Obstruction optimizations & bug fixing

Obstruction Optimization

While many of the optimizations created for occlusion are shared with the obstruction system, there are some obstruction-specific optimizations that had to be made to reduce unnecessary overhead. Like occlusion, a movement check is performed before obstruction is calculated to determine whether the player or emitter has moved a greater amount than the specified tolerance. This optimization is reused for obstruction but with the modification of a 2x multiplier for the tolerance. This is done to reduce the number of async pathfinding requests to a greater degree than occlusion is updated while using the same macro.

Another previous optimization made for occlusion is the ‘Dynamic Occlusion State’. As this check will detect whether an emitter instance is entirely occluded in the majority of likely scenarios, it is suited for use with obstruction calculation.

This ENUM state is checked before updating occlusion to ensure that the emitter is not currently in a ‘clear’ state; this would denote a clear line of sight between listener and emitter, making updating obstruction likely excessive.

Bug fixing

Throughout this project, I have had to resolve many issues of varying severity. My process for diagnosing the cause of a bug typically consists of debug log printing and visualization, starting from the resulted issue and working my way backwards to find the root cause. To ensure consistency and efficiency, I have adopted a bug fixing methodology outlined by Yadav in his article ‘Bug Fixing in Game Development‘ (Yadav, 2022). This method was demonstrated while fixing a significant issue with the movement check for both occlusion and obstruction, where a ‘Moved’ result would be returned regardless of player or emitter location.

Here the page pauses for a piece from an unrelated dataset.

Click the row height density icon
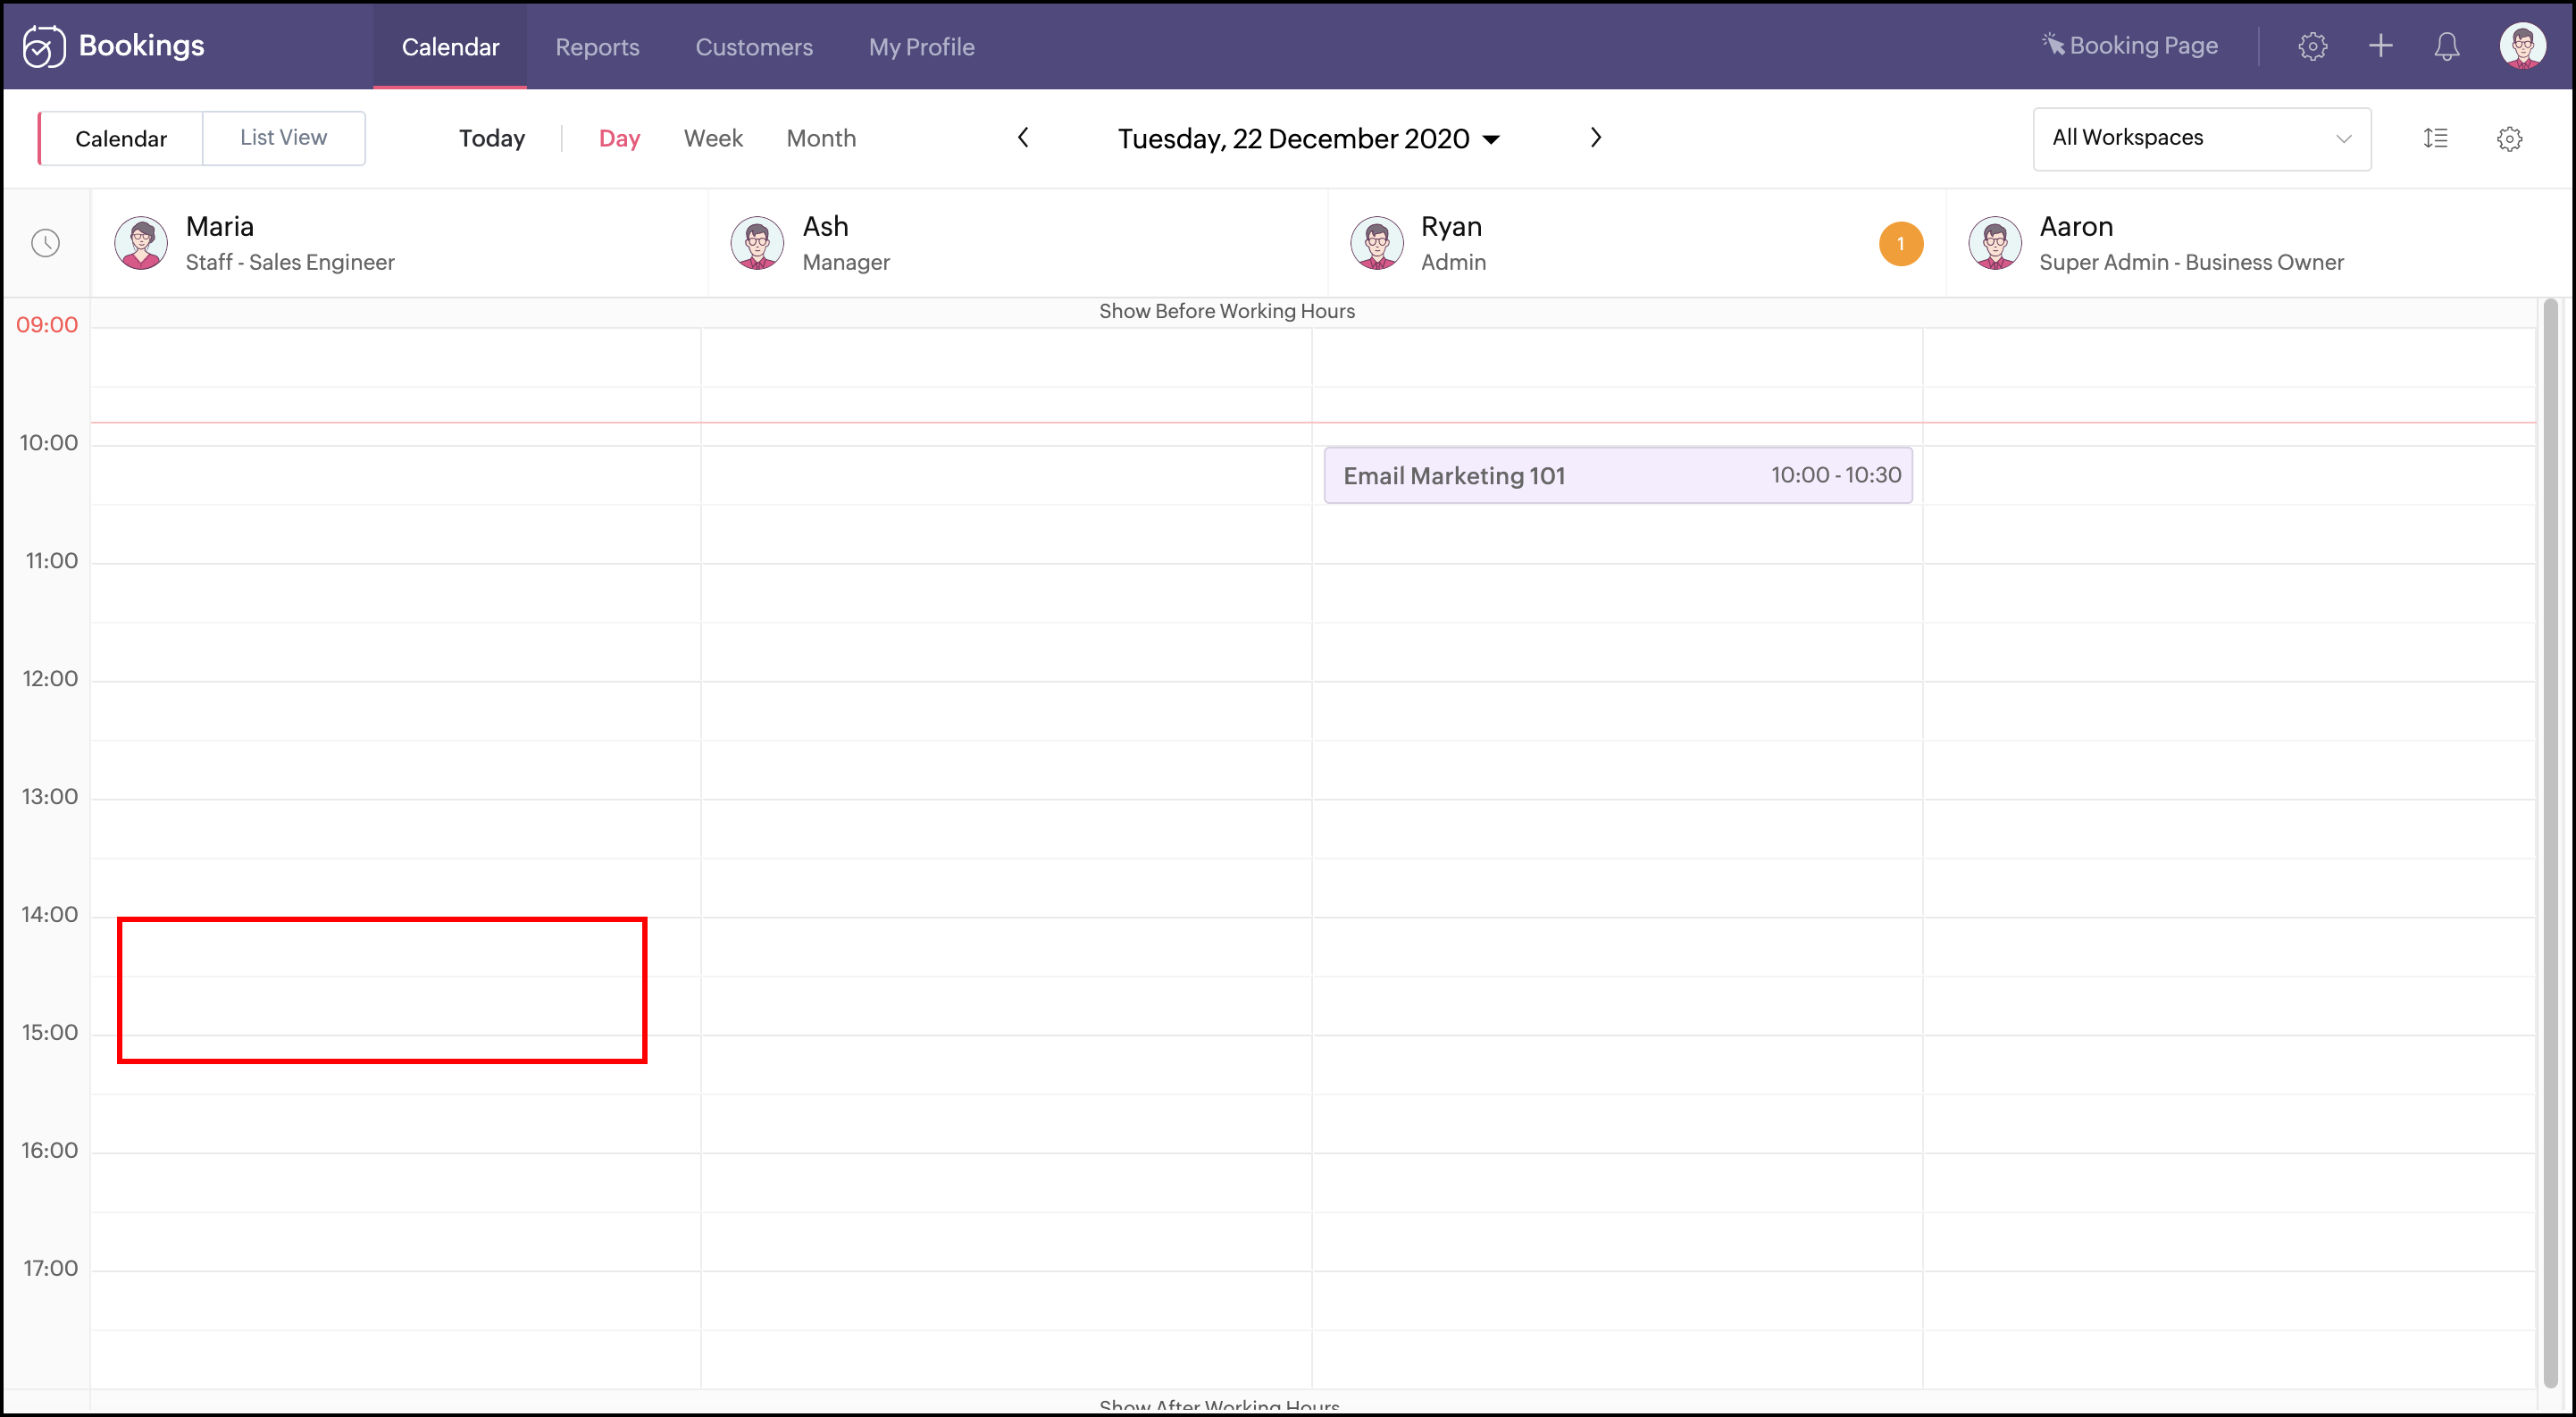Image resolution: width=2576 pixels, height=1417 pixels. coord(2435,138)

I began testing with logging the output of the movement check macros, which functioned as expected, with the ‘Move’ execution pin being triggered regardless of player or emitter movement inside the movement check macro. I queried the branch results, leading me back to the ‘Prev Listener Location’ variable stored on the Director component.

This variable was being updated at an inappropriate time, bypassing the movement check. Referencing and updating this variable in the proper position on the Emitter component completely resolved this issue. The same process for identifying and resolving bugs and issues was used throughout the development process.